Par : Ibrahim Ben Madane
Dans cet entretien avec M. Mohamed Souhali, président de la Fédération régionale de la Tbourida de la région Rabat-Salé-Kénitra et président de l’Association marocaine d’équitation traditionnelle Ahwaz Salé, nous mettons en lumière le domaine de la Tbourida et de l’équitation traditionnelle au Maroc, ainsi que les défis et obstacles auxquels il est confronté.
Q : Pouvez-vous nous parler du domaine de la Tbourida et de son état au Maroc ?
R : Je suis heureux de cet entretien avec vous et je salue sincèrement le corps journalistique de notre pays, car vous partagez notre souci de valoriser et de préserver l’équitation traditionnelle dans un cadre de préservation du patrimoine culturel.

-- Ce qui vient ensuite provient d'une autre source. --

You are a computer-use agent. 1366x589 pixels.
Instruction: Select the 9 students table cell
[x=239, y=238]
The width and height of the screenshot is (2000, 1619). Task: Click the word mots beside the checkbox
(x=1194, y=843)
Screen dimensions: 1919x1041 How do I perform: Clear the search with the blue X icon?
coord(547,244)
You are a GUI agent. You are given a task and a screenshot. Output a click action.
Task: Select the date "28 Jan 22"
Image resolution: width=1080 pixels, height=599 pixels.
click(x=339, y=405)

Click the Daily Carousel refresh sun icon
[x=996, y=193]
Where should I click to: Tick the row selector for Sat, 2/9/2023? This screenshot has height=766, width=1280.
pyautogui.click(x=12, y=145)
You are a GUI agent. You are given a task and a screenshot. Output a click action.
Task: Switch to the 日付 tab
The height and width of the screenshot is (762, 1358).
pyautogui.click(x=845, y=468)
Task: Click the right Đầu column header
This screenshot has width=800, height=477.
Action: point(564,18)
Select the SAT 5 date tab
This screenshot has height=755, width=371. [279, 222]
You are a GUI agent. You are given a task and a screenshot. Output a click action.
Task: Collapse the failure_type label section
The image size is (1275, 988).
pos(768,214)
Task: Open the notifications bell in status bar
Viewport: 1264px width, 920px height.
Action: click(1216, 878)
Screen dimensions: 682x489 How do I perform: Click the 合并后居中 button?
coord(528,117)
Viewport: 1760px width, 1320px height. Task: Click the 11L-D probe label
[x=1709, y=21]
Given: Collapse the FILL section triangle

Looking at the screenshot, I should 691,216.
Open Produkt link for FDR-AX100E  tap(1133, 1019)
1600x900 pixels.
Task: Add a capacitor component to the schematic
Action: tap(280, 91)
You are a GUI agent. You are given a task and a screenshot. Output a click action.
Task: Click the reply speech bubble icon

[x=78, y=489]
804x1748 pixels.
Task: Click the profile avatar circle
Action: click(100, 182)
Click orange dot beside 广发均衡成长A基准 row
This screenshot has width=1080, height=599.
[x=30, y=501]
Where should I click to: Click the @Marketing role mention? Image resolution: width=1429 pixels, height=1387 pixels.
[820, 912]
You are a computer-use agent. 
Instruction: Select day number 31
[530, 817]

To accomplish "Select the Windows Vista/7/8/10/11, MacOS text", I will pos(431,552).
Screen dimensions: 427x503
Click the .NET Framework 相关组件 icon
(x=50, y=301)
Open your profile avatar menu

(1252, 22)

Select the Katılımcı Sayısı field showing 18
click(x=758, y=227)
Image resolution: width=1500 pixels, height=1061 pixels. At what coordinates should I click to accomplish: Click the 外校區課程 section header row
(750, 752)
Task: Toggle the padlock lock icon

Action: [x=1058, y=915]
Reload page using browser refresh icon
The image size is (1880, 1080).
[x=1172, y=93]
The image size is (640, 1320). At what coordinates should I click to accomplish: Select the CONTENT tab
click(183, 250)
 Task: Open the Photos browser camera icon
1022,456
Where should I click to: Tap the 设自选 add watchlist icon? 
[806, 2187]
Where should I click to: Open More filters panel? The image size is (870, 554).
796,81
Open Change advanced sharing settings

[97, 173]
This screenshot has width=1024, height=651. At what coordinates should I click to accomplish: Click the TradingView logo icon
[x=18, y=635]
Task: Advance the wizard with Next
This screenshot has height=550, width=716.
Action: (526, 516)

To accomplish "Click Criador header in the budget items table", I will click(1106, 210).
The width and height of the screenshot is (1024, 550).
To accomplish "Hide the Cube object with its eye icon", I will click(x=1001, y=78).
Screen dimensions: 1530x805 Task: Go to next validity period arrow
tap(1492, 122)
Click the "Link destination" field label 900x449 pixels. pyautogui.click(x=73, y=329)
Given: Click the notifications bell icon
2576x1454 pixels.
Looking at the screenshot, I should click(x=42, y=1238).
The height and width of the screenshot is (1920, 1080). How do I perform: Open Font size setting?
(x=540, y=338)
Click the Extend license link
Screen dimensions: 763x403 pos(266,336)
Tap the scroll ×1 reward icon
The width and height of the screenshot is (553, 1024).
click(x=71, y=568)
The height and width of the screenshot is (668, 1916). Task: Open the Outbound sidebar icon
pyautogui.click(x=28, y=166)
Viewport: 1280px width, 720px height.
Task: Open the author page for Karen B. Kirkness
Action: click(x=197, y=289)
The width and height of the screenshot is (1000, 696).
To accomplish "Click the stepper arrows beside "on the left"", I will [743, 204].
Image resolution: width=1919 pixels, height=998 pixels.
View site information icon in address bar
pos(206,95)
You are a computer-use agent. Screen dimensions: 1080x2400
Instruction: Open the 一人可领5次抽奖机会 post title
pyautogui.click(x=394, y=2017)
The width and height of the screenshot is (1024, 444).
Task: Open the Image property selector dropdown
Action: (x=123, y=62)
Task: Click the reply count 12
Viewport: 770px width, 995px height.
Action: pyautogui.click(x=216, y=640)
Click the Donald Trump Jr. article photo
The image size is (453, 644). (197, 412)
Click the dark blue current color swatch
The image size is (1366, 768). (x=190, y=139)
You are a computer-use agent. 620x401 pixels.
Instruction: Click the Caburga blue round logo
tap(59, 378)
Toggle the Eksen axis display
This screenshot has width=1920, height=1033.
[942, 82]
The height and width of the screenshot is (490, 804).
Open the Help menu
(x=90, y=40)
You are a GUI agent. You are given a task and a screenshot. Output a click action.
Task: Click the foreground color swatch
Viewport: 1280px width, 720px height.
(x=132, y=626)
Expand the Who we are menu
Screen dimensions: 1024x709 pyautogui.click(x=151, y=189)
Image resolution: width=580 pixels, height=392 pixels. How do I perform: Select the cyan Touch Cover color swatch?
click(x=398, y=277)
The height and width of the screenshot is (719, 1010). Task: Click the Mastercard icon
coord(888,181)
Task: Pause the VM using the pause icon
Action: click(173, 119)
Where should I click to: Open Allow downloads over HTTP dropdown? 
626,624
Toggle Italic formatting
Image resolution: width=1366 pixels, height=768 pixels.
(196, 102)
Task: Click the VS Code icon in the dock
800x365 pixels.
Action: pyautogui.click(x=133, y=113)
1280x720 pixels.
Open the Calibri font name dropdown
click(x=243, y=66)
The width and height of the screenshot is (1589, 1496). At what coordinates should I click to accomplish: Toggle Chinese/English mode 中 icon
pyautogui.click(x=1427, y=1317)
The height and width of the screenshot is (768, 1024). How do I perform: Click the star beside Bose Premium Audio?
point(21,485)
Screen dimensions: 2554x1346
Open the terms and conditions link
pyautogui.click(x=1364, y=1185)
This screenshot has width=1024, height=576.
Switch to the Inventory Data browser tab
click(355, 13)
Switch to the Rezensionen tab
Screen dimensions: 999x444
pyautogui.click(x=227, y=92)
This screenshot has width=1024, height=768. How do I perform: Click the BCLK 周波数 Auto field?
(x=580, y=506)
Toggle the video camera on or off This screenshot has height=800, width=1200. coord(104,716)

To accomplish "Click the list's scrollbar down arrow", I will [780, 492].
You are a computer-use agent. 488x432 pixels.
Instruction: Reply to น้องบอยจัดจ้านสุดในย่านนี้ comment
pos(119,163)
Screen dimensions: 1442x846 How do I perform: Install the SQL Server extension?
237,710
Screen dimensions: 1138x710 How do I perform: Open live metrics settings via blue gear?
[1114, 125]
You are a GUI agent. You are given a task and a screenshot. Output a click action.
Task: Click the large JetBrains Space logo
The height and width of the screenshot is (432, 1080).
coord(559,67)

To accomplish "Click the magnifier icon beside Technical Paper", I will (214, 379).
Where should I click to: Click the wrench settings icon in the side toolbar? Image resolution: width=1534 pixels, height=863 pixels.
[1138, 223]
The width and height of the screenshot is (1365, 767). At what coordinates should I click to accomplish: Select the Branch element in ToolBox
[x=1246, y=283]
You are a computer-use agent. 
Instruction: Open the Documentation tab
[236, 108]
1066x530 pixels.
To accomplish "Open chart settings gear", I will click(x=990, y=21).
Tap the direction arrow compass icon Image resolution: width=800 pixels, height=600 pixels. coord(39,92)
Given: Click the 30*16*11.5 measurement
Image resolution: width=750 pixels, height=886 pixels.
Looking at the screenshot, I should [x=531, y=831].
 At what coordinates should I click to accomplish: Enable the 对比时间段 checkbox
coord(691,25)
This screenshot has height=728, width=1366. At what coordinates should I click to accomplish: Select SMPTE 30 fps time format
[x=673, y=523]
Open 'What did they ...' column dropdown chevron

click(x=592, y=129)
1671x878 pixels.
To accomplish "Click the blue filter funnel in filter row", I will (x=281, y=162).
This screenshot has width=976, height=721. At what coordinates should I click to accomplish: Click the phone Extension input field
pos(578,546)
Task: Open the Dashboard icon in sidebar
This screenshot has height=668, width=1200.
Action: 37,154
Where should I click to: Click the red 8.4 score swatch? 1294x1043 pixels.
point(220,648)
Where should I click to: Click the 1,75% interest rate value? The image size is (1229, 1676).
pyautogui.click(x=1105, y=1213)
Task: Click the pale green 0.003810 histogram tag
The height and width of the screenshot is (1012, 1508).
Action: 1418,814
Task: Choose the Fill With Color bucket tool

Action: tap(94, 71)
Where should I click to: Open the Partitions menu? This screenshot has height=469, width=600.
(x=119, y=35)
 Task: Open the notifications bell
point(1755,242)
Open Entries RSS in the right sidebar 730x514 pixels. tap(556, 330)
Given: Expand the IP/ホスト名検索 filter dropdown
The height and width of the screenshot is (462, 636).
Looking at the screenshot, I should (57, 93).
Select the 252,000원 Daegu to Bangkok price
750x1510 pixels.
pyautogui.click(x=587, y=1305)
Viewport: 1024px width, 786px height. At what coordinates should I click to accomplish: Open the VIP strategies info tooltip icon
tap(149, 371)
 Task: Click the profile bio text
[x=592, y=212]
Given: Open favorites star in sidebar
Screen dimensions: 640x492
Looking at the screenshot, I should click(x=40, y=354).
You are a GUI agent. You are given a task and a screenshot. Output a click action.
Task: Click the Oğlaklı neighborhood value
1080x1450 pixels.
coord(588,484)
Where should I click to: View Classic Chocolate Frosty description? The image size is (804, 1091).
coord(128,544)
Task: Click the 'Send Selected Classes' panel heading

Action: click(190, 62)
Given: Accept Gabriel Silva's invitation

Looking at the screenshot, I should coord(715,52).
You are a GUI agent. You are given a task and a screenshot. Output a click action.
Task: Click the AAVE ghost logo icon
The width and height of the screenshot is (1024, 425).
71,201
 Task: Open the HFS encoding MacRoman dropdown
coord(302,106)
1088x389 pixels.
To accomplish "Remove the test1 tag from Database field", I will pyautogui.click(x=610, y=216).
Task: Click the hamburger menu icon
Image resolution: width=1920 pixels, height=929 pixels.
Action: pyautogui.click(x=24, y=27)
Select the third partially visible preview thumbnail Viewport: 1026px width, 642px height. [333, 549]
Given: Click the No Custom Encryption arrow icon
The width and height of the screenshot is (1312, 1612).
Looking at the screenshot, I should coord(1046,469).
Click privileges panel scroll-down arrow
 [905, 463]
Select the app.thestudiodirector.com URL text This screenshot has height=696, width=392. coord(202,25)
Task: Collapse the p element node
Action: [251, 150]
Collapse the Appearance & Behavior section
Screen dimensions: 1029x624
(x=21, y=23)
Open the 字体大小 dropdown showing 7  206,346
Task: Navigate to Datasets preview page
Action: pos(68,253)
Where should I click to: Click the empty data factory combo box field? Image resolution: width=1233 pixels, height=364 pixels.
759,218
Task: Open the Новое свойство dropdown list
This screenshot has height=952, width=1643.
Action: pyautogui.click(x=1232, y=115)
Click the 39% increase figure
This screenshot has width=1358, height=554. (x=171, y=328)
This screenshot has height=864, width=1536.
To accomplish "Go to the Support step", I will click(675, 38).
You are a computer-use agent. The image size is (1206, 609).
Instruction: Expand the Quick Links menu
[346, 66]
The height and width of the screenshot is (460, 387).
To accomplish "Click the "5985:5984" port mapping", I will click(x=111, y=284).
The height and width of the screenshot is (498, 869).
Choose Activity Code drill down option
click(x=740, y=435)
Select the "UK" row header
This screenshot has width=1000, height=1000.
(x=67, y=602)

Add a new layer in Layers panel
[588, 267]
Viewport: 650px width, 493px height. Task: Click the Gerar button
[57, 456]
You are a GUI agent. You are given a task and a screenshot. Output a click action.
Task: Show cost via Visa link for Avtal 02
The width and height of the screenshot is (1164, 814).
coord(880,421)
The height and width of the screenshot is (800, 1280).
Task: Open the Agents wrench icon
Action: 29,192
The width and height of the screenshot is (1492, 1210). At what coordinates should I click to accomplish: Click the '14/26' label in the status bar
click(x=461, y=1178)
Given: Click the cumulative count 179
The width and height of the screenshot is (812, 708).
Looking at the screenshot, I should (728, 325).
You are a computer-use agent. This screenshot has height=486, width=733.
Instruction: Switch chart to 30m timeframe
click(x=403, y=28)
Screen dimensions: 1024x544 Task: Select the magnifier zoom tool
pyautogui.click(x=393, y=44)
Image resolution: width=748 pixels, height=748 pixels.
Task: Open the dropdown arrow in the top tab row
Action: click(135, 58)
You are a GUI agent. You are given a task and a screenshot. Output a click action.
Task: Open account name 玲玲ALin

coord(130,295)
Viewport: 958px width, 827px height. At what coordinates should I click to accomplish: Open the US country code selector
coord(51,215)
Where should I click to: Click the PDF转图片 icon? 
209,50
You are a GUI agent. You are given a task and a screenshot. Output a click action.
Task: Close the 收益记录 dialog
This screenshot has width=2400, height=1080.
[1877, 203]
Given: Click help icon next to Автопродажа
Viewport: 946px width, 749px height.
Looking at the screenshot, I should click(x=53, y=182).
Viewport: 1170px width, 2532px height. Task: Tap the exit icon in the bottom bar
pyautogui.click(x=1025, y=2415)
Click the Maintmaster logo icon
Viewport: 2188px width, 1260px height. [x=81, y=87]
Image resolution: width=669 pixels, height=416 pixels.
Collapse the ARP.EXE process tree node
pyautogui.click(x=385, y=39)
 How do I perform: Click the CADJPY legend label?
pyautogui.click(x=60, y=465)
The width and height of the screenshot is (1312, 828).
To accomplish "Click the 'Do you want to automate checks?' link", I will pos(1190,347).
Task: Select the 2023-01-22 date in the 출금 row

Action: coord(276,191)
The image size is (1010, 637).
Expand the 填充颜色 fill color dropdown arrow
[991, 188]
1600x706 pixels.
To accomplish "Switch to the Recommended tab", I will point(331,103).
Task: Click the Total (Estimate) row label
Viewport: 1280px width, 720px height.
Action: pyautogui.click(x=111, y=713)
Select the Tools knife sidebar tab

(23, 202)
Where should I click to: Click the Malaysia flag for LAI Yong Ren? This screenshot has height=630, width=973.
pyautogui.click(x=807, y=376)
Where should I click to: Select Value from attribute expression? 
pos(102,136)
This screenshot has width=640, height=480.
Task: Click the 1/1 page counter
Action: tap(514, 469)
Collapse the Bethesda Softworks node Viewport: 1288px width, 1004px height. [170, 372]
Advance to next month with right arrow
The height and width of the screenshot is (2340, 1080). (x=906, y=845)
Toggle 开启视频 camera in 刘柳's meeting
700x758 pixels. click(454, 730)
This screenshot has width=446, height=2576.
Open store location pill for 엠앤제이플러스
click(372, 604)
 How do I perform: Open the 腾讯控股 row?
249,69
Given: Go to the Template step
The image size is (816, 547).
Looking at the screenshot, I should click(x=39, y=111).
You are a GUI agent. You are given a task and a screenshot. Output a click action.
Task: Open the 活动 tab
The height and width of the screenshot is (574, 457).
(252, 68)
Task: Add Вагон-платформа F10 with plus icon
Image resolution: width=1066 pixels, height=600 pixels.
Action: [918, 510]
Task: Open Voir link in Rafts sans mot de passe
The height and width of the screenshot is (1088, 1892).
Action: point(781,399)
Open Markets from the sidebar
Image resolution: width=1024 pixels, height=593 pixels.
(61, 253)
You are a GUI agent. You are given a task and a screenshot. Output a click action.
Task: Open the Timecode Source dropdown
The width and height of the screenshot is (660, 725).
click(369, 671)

Malgré les difficultés financières et morales, et la pression qui a conduit à l’annulation de certaines saisons et festivals dans la région Rabat-Salé-Kénitra, et particulièrement à Salé, le domaine continue de prospérer et il n’y a pas lieu de s’inquiéter.
Q : À quoi attribuez-vous cette continuité ?
R : La continuité revient à la confiance et au dévouement des « ksaba » (chefs de troupe) qui, malgré les difficultés, préservent les chevaux et l’équitation et transmettent ce savoir à leurs enfants, souvent à domicile. Nous voyons sur les réseaux sociaux comment un père enseigne à son fils les mouvements, les techniques et les écoles locales. Dans notre région ou au niveau national, que ce soit la méthode Charkawiya ou Naciriya, cela montre que l’équitation traditionnelle continue de perdurer malgré les problèmes rencontrés.
Q : Et au niveau national ?
R : Au niveau national, le domaine fonctionne sous la présidence effective de Sa Majesté le Roi, avec la supervision et la gestion directe de Sharif Moulay Abdallah, que Dieu le récompense pour tout le bien qu’il apporte aux cavaliers.
Q : Que proposez-vous pour développer ce domaine au Maroc ?
R : Pour garantir la continuité et un parcours réussi en équitation traditionnelle, il est nécessaire de structurer ce secteur, de lui donner un cadre légal, et de l’éloigner de l’influence politique. Le financement ne devrait pas dépendre des conseils élus, mais d’un projet supervisé par le Ministère de la Culture, à travers des études et plusieurs festivals nationaux, avec un soutien direct du ministère. La gestion administrative et réglementaire, via le Ministère de l’Intérieur et les autorisations délivrées par la Fédération royale, assurera l’organisation correcte du domaine. Actuellement, les problèmes que nous rencontrons proviennent des présidents des conseils qui mélangent intérêts politiques et patrimoniaux.
Q : Comment l’ingérence des présidents des conseils affecte-t-elle négativement le domaine ?
R : Dans les zones rurales, le poids électoral est important et les présidents exploitent ce fait. Si vous n’êtes pas leur allié, vous ne recevrez ni soutien, ni accès aux ressources ou aux festivals. Cette manipulation politique transforme souvent les festivals en vitrines électorales.
Q : Cela signifie-t-il que le rôle associatif est absent ?
R : Bien sûr que non. Ce sont les associations qui gèrent réellement le domaine. Les politiciens interviennent ensuite pour exploiter le système. Nous espérons que le Ministère de la Culture, le Ministère de l’Intérieur et la Fédération royale pourront garantir un soutien direct et limiter l’ingérence des conseils élus, afin que le patrimoine soit protégé et que les activités parallèles ne soient pas bloquées, comme c’est le cas actuellement à Salé.
Q : Seule la ville de Salé est-elle concernée ?
R : Non, d’autres villes comme Temara et Skhirat rencontrent également des blocages dans leurs activités.
Q : Quel est votre message final ?
R : Je tiens à remercier Sharif Moulay Abdallah pour ses efforts considérables dans la valorisation et la préservation de ce domaine, grâce à une gestion expérimentée avec des vétérinaires, des ingénieurs spécialisés et des administrateurs. Je remercie également les « Mqaddem », qui financent eux-mêmes leur participation aux concours et festivals. Leur engagement démontre l’authenticité et la passion qui animent la Tbourida au Maroc.